Goal of the exercise: Whichever lines of the entries hold the word "Hardware" should be identified and copied.

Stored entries
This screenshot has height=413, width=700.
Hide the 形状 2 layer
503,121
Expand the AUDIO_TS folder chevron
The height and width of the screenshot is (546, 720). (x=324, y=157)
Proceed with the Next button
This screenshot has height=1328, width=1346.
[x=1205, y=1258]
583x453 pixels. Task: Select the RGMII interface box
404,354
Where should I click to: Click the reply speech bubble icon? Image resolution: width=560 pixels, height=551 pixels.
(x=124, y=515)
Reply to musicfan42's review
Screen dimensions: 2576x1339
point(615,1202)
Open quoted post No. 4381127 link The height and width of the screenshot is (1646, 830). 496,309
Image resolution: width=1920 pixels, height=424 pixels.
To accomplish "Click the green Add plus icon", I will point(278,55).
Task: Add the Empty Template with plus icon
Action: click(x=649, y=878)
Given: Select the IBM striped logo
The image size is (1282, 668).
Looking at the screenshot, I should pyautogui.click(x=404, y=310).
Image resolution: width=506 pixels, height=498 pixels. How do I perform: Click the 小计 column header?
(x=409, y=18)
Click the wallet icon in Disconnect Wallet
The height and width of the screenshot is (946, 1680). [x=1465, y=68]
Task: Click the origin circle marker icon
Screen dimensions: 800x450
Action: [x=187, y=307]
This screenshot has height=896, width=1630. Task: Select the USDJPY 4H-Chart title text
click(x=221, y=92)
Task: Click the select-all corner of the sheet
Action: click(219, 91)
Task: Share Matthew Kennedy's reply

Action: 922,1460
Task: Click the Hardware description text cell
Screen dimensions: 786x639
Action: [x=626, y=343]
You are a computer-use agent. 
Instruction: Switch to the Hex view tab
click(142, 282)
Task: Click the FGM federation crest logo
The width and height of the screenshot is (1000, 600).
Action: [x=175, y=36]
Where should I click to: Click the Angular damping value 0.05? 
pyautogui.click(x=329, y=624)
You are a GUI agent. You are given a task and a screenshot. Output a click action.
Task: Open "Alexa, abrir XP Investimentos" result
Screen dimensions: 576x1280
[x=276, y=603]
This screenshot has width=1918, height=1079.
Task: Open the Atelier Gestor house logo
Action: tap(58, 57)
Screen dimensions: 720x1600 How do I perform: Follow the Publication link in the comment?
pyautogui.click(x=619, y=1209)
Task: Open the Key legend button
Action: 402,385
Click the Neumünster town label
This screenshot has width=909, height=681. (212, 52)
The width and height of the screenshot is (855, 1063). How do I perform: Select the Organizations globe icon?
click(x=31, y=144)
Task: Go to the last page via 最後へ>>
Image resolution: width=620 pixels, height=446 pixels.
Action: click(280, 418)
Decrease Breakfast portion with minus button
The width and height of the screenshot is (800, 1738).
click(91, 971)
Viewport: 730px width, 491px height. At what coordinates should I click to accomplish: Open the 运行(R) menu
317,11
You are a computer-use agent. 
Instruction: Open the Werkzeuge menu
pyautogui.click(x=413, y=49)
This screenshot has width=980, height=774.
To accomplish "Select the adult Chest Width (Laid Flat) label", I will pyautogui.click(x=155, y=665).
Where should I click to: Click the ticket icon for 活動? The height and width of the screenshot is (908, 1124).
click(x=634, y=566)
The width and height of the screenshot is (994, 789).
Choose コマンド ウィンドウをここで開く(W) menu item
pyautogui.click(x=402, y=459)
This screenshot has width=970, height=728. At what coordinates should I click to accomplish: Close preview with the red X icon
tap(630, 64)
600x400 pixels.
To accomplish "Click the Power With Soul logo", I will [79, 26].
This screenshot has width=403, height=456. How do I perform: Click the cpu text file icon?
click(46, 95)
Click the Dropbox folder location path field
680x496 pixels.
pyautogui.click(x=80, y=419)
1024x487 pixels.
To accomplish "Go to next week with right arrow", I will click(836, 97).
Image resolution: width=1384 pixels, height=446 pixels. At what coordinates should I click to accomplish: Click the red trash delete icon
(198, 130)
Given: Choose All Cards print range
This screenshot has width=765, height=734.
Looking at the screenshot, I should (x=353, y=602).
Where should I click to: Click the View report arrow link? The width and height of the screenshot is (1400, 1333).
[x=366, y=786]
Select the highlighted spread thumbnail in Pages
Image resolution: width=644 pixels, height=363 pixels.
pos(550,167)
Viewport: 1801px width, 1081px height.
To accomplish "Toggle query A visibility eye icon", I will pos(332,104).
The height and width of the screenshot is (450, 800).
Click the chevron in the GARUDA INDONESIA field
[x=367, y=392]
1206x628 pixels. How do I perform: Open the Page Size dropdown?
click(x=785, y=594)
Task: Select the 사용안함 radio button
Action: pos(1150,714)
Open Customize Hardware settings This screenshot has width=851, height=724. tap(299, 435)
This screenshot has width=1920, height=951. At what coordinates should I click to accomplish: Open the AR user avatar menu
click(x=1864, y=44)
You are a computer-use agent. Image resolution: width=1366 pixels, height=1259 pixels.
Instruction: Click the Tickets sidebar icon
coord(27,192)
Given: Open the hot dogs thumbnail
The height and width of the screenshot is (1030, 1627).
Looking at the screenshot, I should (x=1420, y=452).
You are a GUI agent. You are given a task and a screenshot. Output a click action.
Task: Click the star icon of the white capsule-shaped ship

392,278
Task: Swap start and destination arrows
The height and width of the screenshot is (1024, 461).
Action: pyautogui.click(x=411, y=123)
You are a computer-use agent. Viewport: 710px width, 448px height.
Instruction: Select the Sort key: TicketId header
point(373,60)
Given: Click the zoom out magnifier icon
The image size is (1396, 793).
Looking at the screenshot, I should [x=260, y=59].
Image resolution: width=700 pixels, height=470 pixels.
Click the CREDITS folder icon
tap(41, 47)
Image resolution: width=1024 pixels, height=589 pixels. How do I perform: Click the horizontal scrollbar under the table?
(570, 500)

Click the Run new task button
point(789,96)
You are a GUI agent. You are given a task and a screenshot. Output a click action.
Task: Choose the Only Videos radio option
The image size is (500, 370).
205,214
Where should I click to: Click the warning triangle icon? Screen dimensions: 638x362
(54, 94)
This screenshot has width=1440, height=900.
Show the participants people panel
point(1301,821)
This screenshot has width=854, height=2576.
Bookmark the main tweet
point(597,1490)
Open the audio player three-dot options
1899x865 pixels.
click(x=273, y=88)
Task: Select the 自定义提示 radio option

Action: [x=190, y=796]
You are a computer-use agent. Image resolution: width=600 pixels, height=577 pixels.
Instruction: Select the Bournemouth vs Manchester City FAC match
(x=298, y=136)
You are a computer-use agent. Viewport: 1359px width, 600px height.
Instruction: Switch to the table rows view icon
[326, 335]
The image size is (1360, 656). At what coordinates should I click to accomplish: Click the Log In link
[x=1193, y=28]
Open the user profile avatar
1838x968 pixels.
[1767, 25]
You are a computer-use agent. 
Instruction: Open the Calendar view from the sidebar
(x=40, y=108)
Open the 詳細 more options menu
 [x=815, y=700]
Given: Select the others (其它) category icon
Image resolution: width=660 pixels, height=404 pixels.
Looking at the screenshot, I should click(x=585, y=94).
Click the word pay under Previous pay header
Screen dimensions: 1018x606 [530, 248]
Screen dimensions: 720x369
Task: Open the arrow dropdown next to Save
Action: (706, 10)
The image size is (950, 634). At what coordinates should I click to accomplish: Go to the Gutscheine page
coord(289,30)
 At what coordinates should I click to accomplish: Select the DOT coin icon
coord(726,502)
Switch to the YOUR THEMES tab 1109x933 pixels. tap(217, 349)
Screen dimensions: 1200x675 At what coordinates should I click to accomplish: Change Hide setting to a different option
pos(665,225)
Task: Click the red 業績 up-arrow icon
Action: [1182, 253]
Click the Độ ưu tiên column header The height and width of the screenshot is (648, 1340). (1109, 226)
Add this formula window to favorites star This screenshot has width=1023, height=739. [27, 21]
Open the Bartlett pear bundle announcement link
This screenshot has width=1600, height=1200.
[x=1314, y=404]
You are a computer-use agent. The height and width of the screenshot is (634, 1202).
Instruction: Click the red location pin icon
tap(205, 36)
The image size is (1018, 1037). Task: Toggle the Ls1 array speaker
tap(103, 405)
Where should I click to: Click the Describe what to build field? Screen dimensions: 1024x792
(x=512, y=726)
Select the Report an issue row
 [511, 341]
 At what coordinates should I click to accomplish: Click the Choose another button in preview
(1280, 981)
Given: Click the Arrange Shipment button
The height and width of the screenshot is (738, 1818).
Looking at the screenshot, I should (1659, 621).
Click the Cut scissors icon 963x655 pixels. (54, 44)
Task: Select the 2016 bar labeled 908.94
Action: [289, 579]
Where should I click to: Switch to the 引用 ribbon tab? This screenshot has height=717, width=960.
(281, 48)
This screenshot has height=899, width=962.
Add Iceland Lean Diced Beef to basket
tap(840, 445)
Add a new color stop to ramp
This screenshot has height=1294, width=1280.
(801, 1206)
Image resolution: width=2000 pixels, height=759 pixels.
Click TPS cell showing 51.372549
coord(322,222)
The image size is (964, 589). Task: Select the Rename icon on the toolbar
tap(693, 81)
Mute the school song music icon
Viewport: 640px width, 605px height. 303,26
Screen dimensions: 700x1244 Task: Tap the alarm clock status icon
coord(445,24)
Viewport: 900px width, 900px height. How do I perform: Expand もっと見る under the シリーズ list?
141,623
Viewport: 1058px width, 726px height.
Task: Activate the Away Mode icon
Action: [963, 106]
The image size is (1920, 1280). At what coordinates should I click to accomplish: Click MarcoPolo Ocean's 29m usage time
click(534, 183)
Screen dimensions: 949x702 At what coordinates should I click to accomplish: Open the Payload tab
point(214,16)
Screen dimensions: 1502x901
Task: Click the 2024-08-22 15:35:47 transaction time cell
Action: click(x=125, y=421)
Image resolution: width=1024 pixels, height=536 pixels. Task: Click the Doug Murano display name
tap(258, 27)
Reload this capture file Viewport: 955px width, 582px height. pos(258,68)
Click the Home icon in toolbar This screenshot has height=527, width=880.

Task response:
Task: Click the Hardware description text cell
Open Customize Hardware settings This screenshot has width=851, height=724. tap(299, 435)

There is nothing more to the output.